** Opening Entries supplied block **

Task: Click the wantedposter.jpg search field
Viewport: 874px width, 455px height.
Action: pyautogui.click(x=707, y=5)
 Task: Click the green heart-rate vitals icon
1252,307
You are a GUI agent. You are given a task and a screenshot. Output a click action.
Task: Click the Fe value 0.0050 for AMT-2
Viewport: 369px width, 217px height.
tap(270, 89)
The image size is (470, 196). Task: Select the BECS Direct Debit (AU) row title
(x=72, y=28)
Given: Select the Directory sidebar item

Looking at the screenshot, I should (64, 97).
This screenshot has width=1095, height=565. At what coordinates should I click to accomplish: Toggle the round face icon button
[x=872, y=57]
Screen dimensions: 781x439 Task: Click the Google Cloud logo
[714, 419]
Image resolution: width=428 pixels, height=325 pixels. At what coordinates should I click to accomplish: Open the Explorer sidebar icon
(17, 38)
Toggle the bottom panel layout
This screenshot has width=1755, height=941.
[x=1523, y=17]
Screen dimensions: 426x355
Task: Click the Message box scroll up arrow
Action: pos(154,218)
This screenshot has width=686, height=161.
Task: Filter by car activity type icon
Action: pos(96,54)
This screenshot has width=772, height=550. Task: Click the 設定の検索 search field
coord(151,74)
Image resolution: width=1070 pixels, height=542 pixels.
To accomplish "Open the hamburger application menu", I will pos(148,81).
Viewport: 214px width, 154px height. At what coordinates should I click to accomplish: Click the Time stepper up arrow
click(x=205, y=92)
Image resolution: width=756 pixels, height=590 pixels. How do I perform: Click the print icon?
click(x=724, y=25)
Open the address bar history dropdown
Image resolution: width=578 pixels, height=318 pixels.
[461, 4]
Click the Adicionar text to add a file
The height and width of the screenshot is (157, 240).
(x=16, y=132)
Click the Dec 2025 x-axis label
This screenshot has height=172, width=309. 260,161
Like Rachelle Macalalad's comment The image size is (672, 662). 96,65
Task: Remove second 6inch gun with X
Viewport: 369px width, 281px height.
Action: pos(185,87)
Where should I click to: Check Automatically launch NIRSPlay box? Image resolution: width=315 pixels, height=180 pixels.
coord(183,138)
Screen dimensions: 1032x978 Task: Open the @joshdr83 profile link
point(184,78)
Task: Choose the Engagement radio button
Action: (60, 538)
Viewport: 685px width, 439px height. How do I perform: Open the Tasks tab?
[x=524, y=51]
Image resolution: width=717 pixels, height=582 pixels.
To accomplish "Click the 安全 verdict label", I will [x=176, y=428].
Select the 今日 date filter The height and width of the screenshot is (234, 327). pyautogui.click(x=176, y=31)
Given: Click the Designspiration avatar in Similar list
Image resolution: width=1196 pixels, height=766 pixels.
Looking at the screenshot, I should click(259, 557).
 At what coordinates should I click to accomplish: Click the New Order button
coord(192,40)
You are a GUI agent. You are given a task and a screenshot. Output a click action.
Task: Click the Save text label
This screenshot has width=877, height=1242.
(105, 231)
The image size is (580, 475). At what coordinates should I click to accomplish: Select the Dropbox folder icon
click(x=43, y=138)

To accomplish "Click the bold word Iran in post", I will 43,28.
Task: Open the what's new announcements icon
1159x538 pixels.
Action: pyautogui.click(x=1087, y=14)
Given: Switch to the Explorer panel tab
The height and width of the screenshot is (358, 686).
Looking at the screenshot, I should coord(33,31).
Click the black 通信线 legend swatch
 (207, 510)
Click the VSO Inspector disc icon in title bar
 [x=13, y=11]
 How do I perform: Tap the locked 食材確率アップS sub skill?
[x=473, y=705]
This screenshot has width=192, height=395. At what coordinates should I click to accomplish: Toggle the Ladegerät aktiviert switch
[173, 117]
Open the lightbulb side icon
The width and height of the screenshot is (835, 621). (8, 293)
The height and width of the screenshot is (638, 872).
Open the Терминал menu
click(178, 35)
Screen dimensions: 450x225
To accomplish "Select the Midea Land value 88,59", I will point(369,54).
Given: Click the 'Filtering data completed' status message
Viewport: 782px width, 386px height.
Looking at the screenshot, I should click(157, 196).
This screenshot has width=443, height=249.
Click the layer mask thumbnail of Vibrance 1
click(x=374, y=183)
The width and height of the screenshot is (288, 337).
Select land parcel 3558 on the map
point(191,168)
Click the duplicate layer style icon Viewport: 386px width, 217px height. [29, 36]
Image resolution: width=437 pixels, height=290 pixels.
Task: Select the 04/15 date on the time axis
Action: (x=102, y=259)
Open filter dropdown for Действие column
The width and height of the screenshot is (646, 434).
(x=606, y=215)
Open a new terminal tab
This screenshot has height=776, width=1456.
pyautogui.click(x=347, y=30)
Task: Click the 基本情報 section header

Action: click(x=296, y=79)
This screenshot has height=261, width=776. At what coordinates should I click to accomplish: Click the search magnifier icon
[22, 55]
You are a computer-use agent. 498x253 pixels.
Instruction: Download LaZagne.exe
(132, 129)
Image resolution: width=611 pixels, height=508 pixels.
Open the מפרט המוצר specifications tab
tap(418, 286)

** Closing Entries supplied block **

• Your objective: The entries above should be copied out exactly, with none left out.

• Your solution:
Task: Click the wantedposter.jpg search field
Viewport: 874px width, 455px height.
Action: pyautogui.click(x=707, y=5)
 Task: Click the green heart-rate vitals icon
1252,307
You are a GUI agent. You are given a task and a screenshot. Output a click action.
Task: Click the Fe value 0.0050 for AMT-2
Viewport: 369px width, 217px height.
tap(270, 89)
The image size is (470, 196). Task: Select the BECS Direct Debit (AU) row title
(x=72, y=28)
Given: Select the Directory sidebar item

Looking at the screenshot, I should (64, 97).
This screenshot has width=1095, height=565. At what coordinates should I click to accomplish: Toggle the round face icon button
[x=872, y=57]
Screen dimensions: 781x439 Task: Click the Google Cloud logo
[714, 419]
Image resolution: width=428 pixels, height=325 pixels. At what coordinates should I click to accomplish: Open the Explorer sidebar icon
(17, 38)
Toggle the bottom panel layout
This screenshot has width=1755, height=941.
[x=1523, y=17]
Screen dimensions: 426x355
Task: Click the Message box scroll up arrow
Action: pos(154,218)
This screenshot has width=686, height=161.
Task: Filter by car activity type icon
Action: pos(96,54)
This screenshot has width=772, height=550. Task: Click the 設定の検索 search field
coord(151,74)
Image resolution: width=1070 pixels, height=542 pixels.
To accomplish "Open the hamburger application menu", I will pos(148,81).
Viewport: 214px width, 154px height. At what coordinates should I click to accomplish: Click the Time stepper up arrow
click(x=205, y=92)
Image resolution: width=756 pixels, height=590 pixels. How do I perform: Click the print icon?
click(x=724, y=25)
Open the address bar history dropdown
Image resolution: width=578 pixels, height=318 pixels.
[461, 4]
Click the Adicionar text to add a file
The height and width of the screenshot is (157, 240).
(x=16, y=132)
Click the Dec 2025 x-axis label
This screenshot has height=172, width=309. 260,161
Like Rachelle Macalalad's comment The image size is (672, 662). 96,65
Task: Remove second 6inch gun with X
Viewport: 369px width, 281px height.
Action: pos(185,87)
Where should I click to: Check Automatically launch NIRSPlay box? Image resolution: width=315 pixels, height=180 pixels.
coord(183,138)
Screen dimensions: 1032x978 Task: Open the @joshdr83 profile link
point(184,78)
Task: Choose the Engagement radio button
Action: (60, 538)
Viewport: 685px width, 439px height. How do I perform: Open the Tasks tab?
[x=524, y=51]
Image resolution: width=717 pixels, height=582 pixels.
To accomplish "Click the 安全 verdict label", I will [x=176, y=428].
Select the 今日 date filter The height and width of the screenshot is (234, 327). pyautogui.click(x=176, y=31)
Given: Click the Designspiration avatar in Similar list
Image resolution: width=1196 pixels, height=766 pixels.
Looking at the screenshot, I should click(259, 557).
 At what coordinates should I click to accomplish: Click the New Order button
coord(192,40)
You are a GUI agent. You are given a task and a screenshot. Output a click action.
Task: Click the Save text label
This screenshot has width=877, height=1242.
(105, 231)
The image size is (580, 475). At what coordinates should I click to accomplish: Select the Dropbox folder icon
click(x=43, y=138)

To accomplish "Click the bold word Iran in post", I will 43,28.
Task: Open the what's new announcements icon
1159x538 pixels.
Action: pyautogui.click(x=1087, y=14)
Given: Switch to the Explorer panel tab
The height and width of the screenshot is (358, 686).
Looking at the screenshot, I should coord(33,31).
Click the black 通信线 legend swatch
 (207, 510)
Click the VSO Inspector disc icon in title bar
 [x=13, y=11]
 How do I perform: Tap the locked 食材確率アップS sub skill?
[x=473, y=705]
This screenshot has width=192, height=395. At what coordinates should I click to accomplish: Toggle the Ladegerät aktiviert switch
[173, 117]
Open the lightbulb side icon
The width and height of the screenshot is (835, 621). (8, 293)
The height and width of the screenshot is (638, 872).
Open the Терминал menu
click(178, 35)
Screen dimensions: 450x225
To accomplish "Select the Midea Land value 88,59", I will point(369,54).
Given: Click the 'Filtering data completed' status message
Viewport: 782px width, 386px height.
Looking at the screenshot, I should click(157, 196).
This screenshot has width=443, height=249.
Click the layer mask thumbnail of Vibrance 1
click(x=374, y=183)
The width and height of the screenshot is (288, 337).
Select land parcel 3558 on the map
point(191,168)
Click the duplicate layer style icon Viewport: 386px width, 217px height. [29, 36]
Image resolution: width=437 pixels, height=290 pixels.
Task: Select the 04/15 date on the time axis
Action: (x=102, y=259)
Open filter dropdown for Действие column
The width and height of the screenshot is (646, 434).
(x=606, y=215)
Open a new terminal tab
This screenshot has height=776, width=1456.
pyautogui.click(x=347, y=30)
Task: Click the 基本情報 section header

Action: click(x=296, y=79)
This screenshot has height=261, width=776. At what coordinates should I click to accomplish: Click the search magnifier icon
[22, 55]
You are a computer-use agent. 498x253 pixels.
Instruction: Download LaZagne.exe
(132, 129)
Image resolution: width=611 pixels, height=508 pixels.
Open the מפרט המוצר specifications tab
tap(418, 286)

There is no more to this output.